O árbitro, confrontado pela Polícia Judiciária (PJ) com duas transcrições de escutas telefónicas, confirmou em tribunal que num dos telefonemas soube que ia ser promovido por Nemésio de Castro, presidente do Conselho de Arbitragem (CA) da Associação de Futebol de Lisboa nos finais da temporada de 2002/03.

Referiu ainda que no outro telefonema entre Pinto de Sousa, presidente do CA da Federação Portuguesa de Futebol de 1983 a 1989 e de 1998 a 2004, e António Azevedo Duarte, membro do órgão na altura dos factos, ficou expresso que "um ou dois árbitros de Lisboa iam subir e havia um segundo quase a subir".

Afirmando desconhecer os factores de correcção das avaliações dos árbitros, Aurélio Afonso notou que sabia que "eram pedidos aos observadores que dessem boas ou más notas aos árbitros", mas que não fazia "ideia de que havia mexidas nas classificações".

Na audiência da parte da tarde - Gilberto Madaíl foi um dos inquiridos na da manhã - foram ouvidas mais testemunhas, entre as quais Isabel Damasceno, que, no final da temporada de 2002/03, presidia à Câmara Municipal de Leiria e que admitiu conhecer Pinto de Sousa.

Questionada sobre uma conversa telefónica com Pinto de Sousa, Isabel Damasceno confirmou ao colectivo de juízes o telefonema e esclareceu que apenas pretendeu realizar "um testemunho de carácter" do árbitro Carlos Amado.

"Conheço Carlos Amado, não como árbitro, mas como colaborador da Portugal Telecom. Ele pediu-me que telefonasse a Pinto de Sousa, porque Amado estava num concurso de árbitros. Não sabia, em concreto, as funções de Pinto de Sousa nem Carlos Amado me disse. Apenas fiz uma recomendação e Pinto de Sousa disse-me que iria ver o que podia fazer", explicou.

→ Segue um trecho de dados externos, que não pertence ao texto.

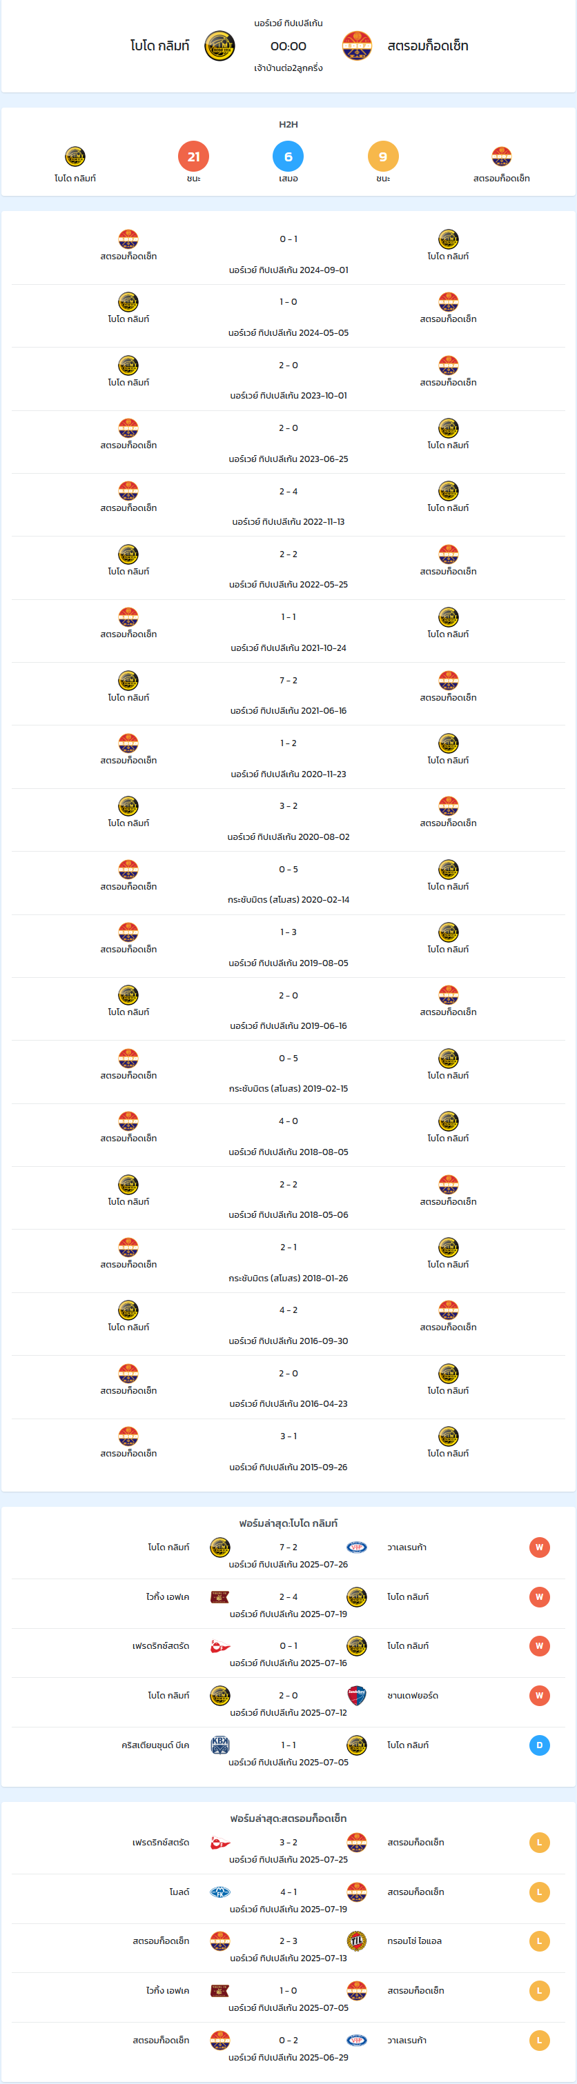Click the Bodo Glimt logo in the match header
Image resolution: width=577 pixels, height=2084 pixels.
click(x=220, y=46)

Isabel Damasceno referiu que não sabia "de todo de classificações de árbitros" e que desconhece o que aconteceu a Carlos Amado, notando que não mais teve contacto telefónico com Pinto de Sousa, um dos 16 arguidos neste processo indiciados da prática de crime de falsificação de documentos para a promoção e despromoção de categoria de árbitros.

Os advogados de três arguidos requereram a 3 de Fevereiro a anulação das escutas telefónicas utilizadas no processo, mas o colectivo de juízes, presidido por Clarisse Gonçalves, aguarda a certidão do processo de Gondomar do Apito Dourado para indeferir ou deferir as diligências.

Pretendem os advogados de Pinto de Sousa, de António Henriques, membro do CA nas épocas de 2002/03 e 2003/04, e do árbitro Manuel Cunha que sejam alterados os crimes de falsificação de documentos para abuso de poder, logo as escutas não se aplicariam neste julgamento, que prossegue na próxima quarta-feira.